Neues Deutschland vom 30.01.2007
Sinn Féin sagt Ja zur Polizei
Parteitag unterstützt Friedensprozess
Von Aljoscha Kertesz
Eine Mehrheit der Delegierten hat am Wochenende auf einem Sonderparteitag
von Sinn Féin in Dublin für die Unterstützung des Police Service of Northern
Ireland gestimmt und so dem nordirischen Friedensprozess neuen Atem
eingehaucht.
Eine überwältigende Mehrheit der 2500 Sinn-Féin-Parteitagsdelegierten
stimmte am Sonntag für die Anerkennung der Sicherheitsorgane in Nordirland.
Damit vollzog die größte Partei der irischnationalen Bevölkerung einen
Kurswechsel. Seit der Teilung Irlands im Jahr 1922 hatte Sinn Féin gegen die
nordirische Polizei und das Justizsystem gekämpft. Die Republikaner sahen in
beiden Institutionen Instrumente der britischen Vorherrschaft in den sechs
nordirischen Grafschaften. Auf dem Sonderparteitag in Dublin folgten die
Delegierten nun der Parteispitze um Gerry Adams und Martin McGuiness. In
eindringlichen Reden beschworen diese die Einheit der irischen Republikaner
und versuchten Zweifler umzustimmen. Aus ihrer Sicht war der Zeitpunkt reif
für die Anerkennung der Polizei. Weitreichende Reformen seien in
Verhandlungen mit der britischen Regierung erzielt worden, so dass einer
Zusammenarbeit nichts mehr im Wege stehe.

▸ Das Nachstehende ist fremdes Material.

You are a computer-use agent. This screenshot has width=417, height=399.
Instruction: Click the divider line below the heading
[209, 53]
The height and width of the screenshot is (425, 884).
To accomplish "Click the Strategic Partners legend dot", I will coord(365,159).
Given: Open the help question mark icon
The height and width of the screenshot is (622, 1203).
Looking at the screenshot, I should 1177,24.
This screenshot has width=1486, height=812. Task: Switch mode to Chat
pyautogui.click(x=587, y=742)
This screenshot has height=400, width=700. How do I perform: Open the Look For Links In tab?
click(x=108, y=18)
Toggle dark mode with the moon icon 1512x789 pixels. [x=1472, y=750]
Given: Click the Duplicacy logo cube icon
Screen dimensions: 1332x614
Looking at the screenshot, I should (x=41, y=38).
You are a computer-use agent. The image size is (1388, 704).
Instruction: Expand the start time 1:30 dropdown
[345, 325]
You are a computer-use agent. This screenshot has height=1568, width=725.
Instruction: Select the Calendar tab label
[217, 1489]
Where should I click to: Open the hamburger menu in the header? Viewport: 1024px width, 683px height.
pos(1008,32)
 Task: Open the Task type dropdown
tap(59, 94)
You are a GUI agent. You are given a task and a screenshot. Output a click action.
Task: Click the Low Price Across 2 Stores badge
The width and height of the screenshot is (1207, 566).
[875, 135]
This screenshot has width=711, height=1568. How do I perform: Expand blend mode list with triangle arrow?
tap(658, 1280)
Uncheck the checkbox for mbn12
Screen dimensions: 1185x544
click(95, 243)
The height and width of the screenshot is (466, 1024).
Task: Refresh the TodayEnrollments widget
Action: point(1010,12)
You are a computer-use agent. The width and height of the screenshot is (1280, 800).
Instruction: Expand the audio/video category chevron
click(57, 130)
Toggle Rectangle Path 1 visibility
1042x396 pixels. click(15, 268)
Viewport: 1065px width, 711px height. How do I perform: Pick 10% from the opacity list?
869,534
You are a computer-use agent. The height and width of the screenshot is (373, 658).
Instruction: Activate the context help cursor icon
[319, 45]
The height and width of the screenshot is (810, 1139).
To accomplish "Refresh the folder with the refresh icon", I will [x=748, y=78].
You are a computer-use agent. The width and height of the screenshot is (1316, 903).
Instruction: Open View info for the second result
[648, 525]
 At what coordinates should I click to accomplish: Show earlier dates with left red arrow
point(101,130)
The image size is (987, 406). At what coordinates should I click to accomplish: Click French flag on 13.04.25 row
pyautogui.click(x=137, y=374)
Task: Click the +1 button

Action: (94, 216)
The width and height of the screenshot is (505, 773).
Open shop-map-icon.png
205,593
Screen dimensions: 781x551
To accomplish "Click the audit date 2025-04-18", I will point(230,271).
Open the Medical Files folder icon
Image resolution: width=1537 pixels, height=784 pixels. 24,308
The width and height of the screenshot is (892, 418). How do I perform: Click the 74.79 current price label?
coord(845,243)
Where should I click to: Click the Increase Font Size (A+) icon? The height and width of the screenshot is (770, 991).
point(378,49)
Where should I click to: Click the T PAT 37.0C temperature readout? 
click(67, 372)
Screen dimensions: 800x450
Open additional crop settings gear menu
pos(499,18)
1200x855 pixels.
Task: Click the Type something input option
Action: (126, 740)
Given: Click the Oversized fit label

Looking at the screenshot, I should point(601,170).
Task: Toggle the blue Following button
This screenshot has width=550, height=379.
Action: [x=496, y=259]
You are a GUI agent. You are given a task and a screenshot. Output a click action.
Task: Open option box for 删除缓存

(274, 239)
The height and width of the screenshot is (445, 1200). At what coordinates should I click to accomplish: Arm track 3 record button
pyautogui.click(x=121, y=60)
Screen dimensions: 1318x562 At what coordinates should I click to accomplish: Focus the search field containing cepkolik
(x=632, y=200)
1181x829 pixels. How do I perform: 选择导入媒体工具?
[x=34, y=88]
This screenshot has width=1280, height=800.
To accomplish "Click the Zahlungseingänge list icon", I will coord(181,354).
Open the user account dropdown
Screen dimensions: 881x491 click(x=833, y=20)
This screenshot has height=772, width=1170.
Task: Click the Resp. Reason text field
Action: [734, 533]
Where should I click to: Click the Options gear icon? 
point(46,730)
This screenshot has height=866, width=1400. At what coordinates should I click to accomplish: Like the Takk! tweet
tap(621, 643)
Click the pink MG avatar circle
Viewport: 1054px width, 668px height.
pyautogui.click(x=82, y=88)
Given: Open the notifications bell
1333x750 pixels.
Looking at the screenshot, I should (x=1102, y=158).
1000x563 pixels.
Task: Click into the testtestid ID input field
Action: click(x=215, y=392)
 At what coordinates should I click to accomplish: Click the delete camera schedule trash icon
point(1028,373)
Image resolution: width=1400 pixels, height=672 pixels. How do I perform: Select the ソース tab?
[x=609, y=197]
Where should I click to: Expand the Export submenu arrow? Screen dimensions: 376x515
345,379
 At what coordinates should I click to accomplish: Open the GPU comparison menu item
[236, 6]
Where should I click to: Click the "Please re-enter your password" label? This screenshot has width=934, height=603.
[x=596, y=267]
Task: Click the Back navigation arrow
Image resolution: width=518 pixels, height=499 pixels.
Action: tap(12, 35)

Mit Erleichterung nahm die Parteispitze das eindeutige Ergebnis auf. Gerry
Adams sprach von einem »historischen Moment«, von einer der »wichtigsten
Entscheidungen der letzten Jahre«. Der irische Premierminister Bertie Ahern
nannte das Votum einen »Meilenstein, der den Weg zu einem gemeinsamen
Parlament ebnet«. Der britische Nordirlandminister Peter Hain würdigte, dass
damit ein »Hindernis im Friedensprozess« beseitigt worden sei. Die
Democratic Unionist Party, die größte pro-britische Partei, hatte die
Anerkennung der Sicherheitsorgane durch Sinn Féin zur Grundbedingung einer
politischen Kooperation mit dem Erzfeind gemacht. Sollte sich die DUP in den
kommenden Tagen zur Zusammenarbeit mit Sinn Féin bereiterklären, könnten am
7. März Wahlen zum nordirischen Parlament folgen.